## [Data in this exercise]
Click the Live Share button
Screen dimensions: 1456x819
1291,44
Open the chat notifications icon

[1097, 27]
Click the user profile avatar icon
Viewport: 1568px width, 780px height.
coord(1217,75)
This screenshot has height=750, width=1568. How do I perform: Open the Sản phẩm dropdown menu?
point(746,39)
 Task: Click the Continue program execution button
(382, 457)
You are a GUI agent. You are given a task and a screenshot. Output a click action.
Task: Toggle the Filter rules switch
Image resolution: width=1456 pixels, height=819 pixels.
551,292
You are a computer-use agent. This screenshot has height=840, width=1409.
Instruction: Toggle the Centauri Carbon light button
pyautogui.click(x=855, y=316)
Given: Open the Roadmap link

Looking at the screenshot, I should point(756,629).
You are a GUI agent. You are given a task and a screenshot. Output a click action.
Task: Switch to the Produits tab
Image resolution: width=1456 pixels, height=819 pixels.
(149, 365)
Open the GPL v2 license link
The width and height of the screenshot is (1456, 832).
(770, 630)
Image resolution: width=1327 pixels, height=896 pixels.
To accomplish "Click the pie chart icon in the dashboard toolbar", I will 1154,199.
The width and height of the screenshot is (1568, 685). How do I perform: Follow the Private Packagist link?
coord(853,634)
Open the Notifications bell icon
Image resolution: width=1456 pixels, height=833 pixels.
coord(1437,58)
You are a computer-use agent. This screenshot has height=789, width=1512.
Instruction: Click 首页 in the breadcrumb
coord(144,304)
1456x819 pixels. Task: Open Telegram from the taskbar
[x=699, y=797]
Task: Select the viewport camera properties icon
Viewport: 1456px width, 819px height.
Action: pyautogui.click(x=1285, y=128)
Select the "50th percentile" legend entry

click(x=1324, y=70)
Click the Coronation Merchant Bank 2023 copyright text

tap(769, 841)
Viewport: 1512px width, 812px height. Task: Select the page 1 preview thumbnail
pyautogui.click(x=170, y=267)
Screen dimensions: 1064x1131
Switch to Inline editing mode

## [Your objective]
Locate all lines in the listing above with the word "agent" and copy them.

## [Final answer]
You are a GUI agent. You are given a task and a screenshot. Output a click action.
You are a computer-use agent. This screenshot has height=840, width=1409.
You are a GUI agent. You are given a task and a screenshot. Output a click action.
You are a computer-use agent. This screenshot has height=789, width=1512.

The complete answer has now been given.